"""
Build one merged ``full_inputs.npz`` from Stage-1 split artifacts
=================================================================

This lesson teaches how to use GeoPrior's
``full-inputs-npz`` build command.

Unlike the earlier tabular builders, this command does not produce a
CSV or a summary table. Instead, it collects the **split NPZ inputs**
written by Stage-1 and merges them into one compressed archive such as
``full_inputs.npz``.

Why this matters
----------------
Many downstream tasks need a single bundle of arrays rather than three
separate train/validation/test NPZ files.
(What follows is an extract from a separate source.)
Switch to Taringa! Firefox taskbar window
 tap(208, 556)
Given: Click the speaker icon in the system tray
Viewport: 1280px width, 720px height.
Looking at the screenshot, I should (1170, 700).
For example, you may want to:

- inspect the full input payload quickly,
- pass one archive to another utility,
- archive a compact all-splits artifact,
- or debug shape mismatches across splits.
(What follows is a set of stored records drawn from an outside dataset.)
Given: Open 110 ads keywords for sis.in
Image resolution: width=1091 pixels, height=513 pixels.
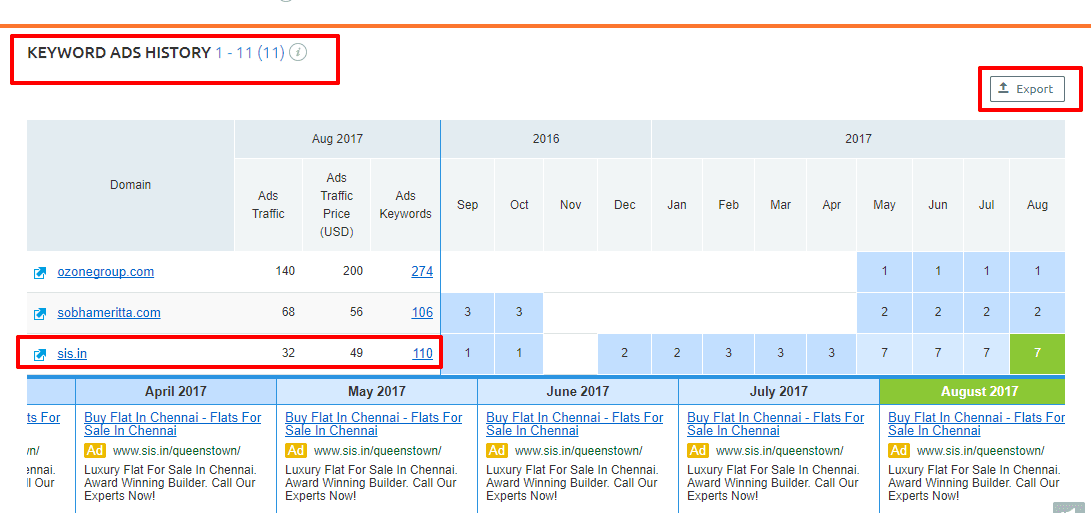Looking at the screenshot, I should 422,354.
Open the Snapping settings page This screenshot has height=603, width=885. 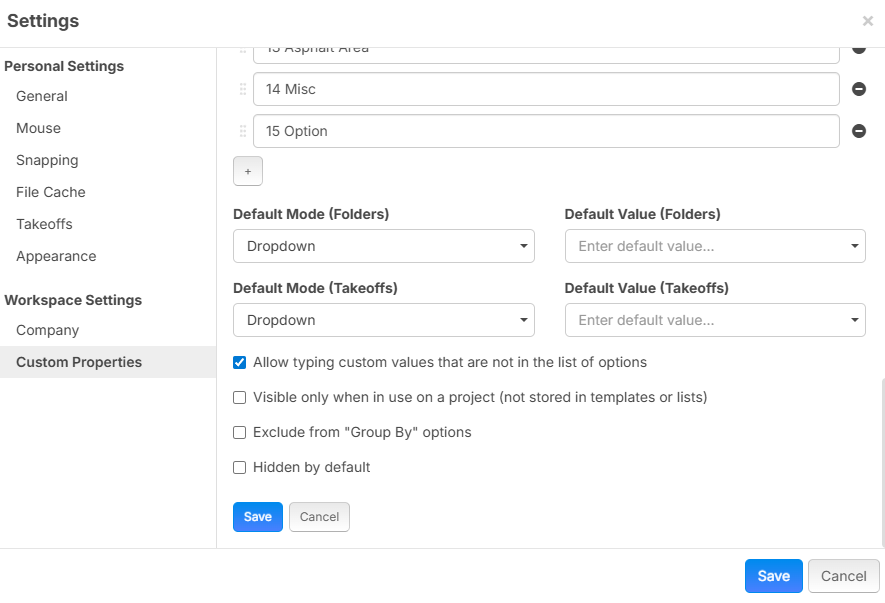[47, 160]
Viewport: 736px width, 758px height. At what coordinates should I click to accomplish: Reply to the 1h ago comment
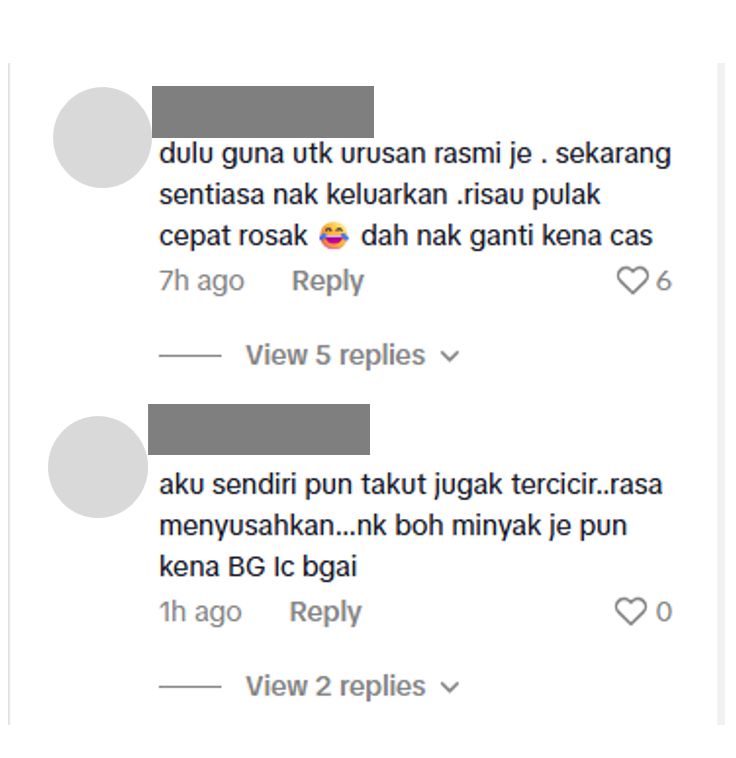pyautogui.click(x=325, y=612)
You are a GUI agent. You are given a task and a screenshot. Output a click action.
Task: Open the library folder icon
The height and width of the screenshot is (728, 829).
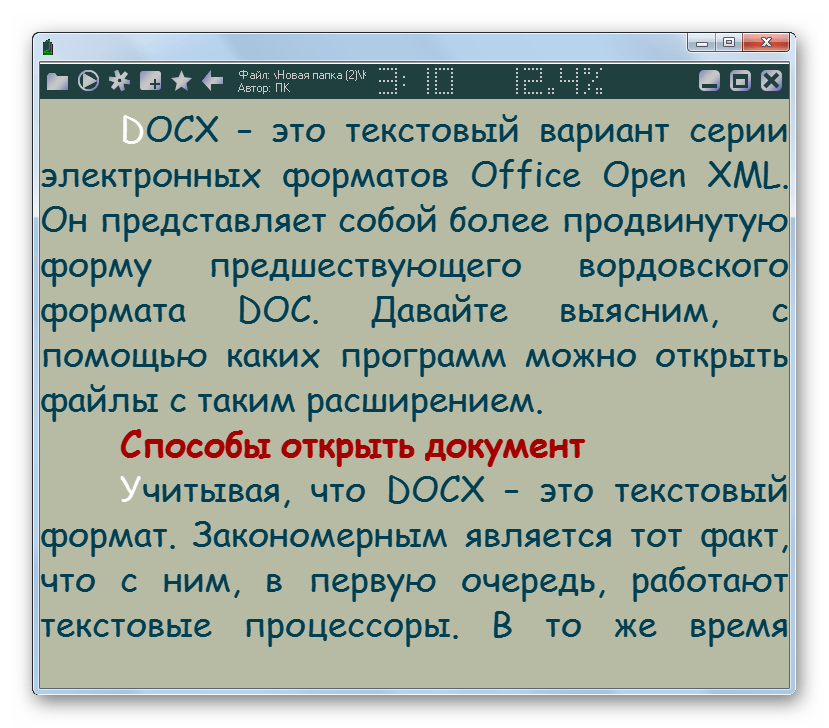(57, 82)
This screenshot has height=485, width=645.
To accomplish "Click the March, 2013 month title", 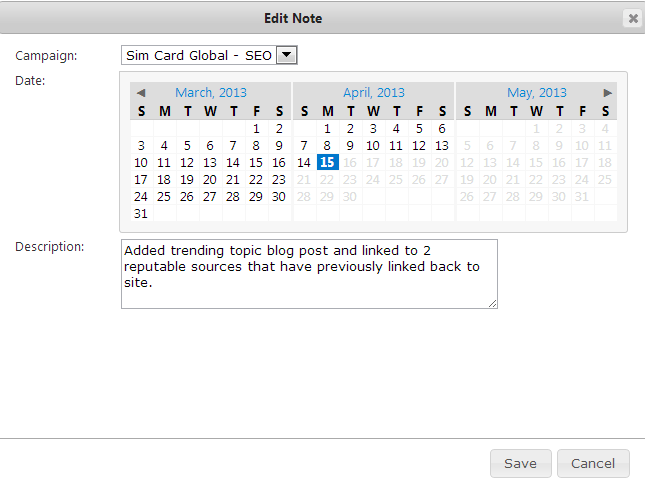I will click(209, 93).
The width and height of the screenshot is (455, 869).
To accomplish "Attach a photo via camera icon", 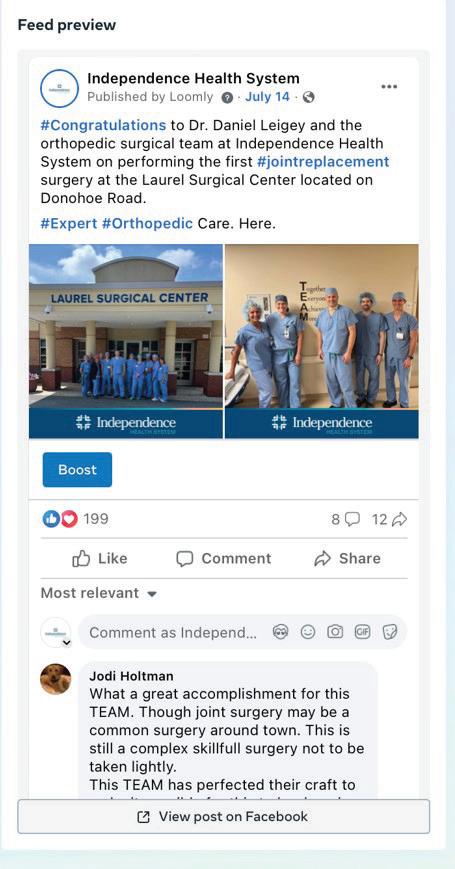I will [335, 632].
That is exactly what ``full-inputs-npz`` is for.
"""

# %%
# Imports
# -------
# We call the real production CLI entrypoint from the package.
# For the synthetic lesson input, we build a minimal Stage-1 directory
# with:
#
# - three split NPZ files,
# - one manifest.json,
# - and one artifacts/ folder where the merged file will be written.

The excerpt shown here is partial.